## EXERCISE GOAL
The full set of records below is to be reproduced without a single alteration.

==*==

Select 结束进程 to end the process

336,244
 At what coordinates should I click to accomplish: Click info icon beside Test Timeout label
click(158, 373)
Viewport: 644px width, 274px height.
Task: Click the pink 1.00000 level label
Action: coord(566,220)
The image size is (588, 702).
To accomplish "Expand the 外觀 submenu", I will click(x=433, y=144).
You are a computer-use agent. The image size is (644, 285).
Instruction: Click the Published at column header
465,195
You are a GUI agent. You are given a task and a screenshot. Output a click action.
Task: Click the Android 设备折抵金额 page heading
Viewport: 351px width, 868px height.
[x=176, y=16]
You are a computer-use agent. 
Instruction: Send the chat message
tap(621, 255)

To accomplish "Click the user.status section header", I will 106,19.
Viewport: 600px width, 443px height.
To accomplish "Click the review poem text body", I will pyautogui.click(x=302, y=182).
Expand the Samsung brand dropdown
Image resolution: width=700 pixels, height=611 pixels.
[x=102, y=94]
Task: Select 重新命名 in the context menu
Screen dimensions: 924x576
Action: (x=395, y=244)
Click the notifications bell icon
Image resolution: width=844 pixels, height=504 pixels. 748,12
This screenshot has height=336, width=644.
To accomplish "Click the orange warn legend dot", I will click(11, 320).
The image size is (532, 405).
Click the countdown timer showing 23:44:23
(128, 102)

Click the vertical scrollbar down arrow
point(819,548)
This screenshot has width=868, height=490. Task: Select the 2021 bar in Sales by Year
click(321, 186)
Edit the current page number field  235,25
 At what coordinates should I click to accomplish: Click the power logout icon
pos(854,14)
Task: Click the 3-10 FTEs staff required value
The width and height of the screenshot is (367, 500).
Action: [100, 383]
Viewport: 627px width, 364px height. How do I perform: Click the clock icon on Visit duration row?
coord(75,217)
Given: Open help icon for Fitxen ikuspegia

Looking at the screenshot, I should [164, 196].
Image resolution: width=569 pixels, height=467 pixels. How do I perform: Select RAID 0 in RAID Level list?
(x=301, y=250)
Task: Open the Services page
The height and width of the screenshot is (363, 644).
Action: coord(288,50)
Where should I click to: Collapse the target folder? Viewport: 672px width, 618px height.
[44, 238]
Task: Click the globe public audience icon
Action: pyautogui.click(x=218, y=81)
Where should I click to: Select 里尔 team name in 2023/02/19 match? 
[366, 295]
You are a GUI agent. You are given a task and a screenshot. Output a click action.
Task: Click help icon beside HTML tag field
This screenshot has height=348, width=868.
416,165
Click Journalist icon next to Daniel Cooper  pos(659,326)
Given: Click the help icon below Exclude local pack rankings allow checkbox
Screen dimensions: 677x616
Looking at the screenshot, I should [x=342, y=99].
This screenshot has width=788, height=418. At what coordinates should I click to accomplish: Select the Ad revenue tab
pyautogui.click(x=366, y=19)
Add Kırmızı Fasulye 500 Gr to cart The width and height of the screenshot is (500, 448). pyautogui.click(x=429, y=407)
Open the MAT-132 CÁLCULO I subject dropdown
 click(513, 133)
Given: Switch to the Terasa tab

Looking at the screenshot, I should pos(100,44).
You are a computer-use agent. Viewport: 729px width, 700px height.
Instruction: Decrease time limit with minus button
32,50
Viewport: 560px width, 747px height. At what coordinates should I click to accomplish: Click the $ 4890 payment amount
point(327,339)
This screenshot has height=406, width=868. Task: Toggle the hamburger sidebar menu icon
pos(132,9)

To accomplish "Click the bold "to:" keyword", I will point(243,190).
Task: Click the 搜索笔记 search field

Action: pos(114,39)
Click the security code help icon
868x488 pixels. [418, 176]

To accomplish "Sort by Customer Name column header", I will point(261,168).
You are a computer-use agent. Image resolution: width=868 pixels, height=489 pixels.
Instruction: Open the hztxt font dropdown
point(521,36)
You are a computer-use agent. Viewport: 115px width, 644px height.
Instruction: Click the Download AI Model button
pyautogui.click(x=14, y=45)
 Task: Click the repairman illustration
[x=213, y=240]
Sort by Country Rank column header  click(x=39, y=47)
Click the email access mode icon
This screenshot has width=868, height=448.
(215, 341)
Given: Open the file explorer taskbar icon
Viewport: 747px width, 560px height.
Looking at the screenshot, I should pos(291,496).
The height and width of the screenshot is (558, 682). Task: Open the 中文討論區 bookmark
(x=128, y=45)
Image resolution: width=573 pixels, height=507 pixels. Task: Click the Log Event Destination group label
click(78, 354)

==*==

## EXPECTED OUTPUT
Select 结束进程 to end the process

336,244
 At what coordinates should I click to accomplish: Click info icon beside Test Timeout label
click(158, 373)
Viewport: 644px width, 274px height.
Task: Click the pink 1.00000 level label
Action: coord(566,220)
The image size is (588, 702).
To accomplish "Expand the 外觀 submenu", I will click(x=433, y=144).
You are a computer-use agent. The image size is (644, 285).
Instruction: Click the Published at column header
465,195
You are a GUI agent. You are given a task and a screenshot. Output a click action.
Task: Click the Android 设备折抵金额 page heading
Viewport: 351px width, 868px height.
[x=176, y=16]
You are a computer-use agent. 
Instruction: Send the chat message
tap(621, 255)

To accomplish "Click the user.status section header", I will 106,19.
Viewport: 600px width, 443px height.
To accomplish "Click the review poem text body", I will pyautogui.click(x=302, y=182).
Expand the Samsung brand dropdown
Image resolution: width=700 pixels, height=611 pixels.
[x=102, y=94]
Task: Select 重新命名 in the context menu
Screen dimensions: 924x576
Action: (x=395, y=244)
Click the notifications bell icon
Image resolution: width=844 pixels, height=504 pixels. 748,12
This screenshot has height=336, width=644.
To accomplish "Click the orange warn legend dot", I will click(11, 320).
The image size is (532, 405).
Click the countdown timer showing 23:44:23
(128, 102)

Click the vertical scrollbar down arrow
point(819,548)
This screenshot has width=868, height=490. Task: Select the 2021 bar in Sales by Year
click(321, 186)
Edit the current page number field  235,25
 At what coordinates should I click to accomplish: Click the power logout icon
pos(854,14)
Task: Click the 3-10 FTEs staff required value
The width and height of the screenshot is (367, 500).
Action: [100, 383]
Viewport: 627px width, 364px height. How do I perform: Click the clock icon on Visit duration row?
coord(75,217)
Given: Open help icon for Fitxen ikuspegia

Looking at the screenshot, I should [164, 196].
Image resolution: width=569 pixels, height=467 pixels. How do I perform: Select RAID 0 in RAID Level list?
(x=301, y=250)
Task: Open the Services page
The height and width of the screenshot is (363, 644).
Action: coord(288,50)
Where should I click to: Collapse the target folder? Viewport: 672px width, 618px height.
[44, 238]
Task: Click the globe public audience icon
Action: pyautogui.click(x=218, y=81)
Where should I click to: Select 里尔 team name in 2023/02/19 match? 
[366, 295]
You are a GUI agent. You are given a task and a screenshot. Output a click action.
Task: Click help icon beside HTML tag field
This screenshot has height=348, width=868.
416,165
Click Journalist icon next to Daniel Cooper  pos(659,326)
Given: Click the help icon below Exclude local pack rankings allow checkbox
Screen dimensions: 677x616
Looking at the screenshot, I should [x=342, y=99].
This screenshot has width=788, height=418. At what coordinates should I click to accomplish: Select the Ad revenue tab
pyautogui.click(x=366, y=19)
Add Kırmızı Fasulye 500 Gr to cart The width and height of the screenshot is (500, 448). pyautogui.click(x=429, y=407)
Open the MAT-132 CÁLCULO I subject dropdown
 click(513, 133)
Given: Switch to the Terasa tab

Looking at the screenshot, I should pos(100,44).
You are a computer-use agent. Viewport: 729px width, 700px height.
Instruction: Decrease time limit with minus button
32,50
Viewport: 560px width, 747px height. At what coordinates should I click to accomplish: Click the $ 4890 payment amount
point(327,339)
This screenshot has height=406, width=868. Task: Toggle the hamburger sidebar menu icon
pos(132,9)

To accomplish "Click the bold "to:" keyword", I will point(243,190).
Task: Click the 搜索笔记 search field

Action: pos(114,39)
Click the security code help icon
868x488 pixels. [418, 176]

To accomplish "Sort by Customer Name column header", I will point(261,168).
You are a computer-use agent. Image resolution: width=868 pixels, height=489 pixels.
Instruction: Open the hztxt font dropdown
point(521,36)
You are a computer-use agent. Viewport: 115px width, 644px height.
Instruction: Click the Download AI Model button
pyautogui.click(x=14, y=45)
 Task: Click the repairman illustration
[x=213, y=240]
Sort by Country Rank column header  click(x=39, y=47)
Click the email access mode icon
This screenshot has width=868, height=448.
(215, 341)
Given: Open the file explorer taskbar icon
Viewport: 747px width, 560px height.
Looking at the screenshot, I should pos(291,496).
The height and width of the screenshot is (558, 682). Task: Open the 中文討論區 bookmark
(x=128, y=45)
Image resolution: width=573 pixels, height=507 pixels. Task: Click the Log Event Destination group label
click(78, 354)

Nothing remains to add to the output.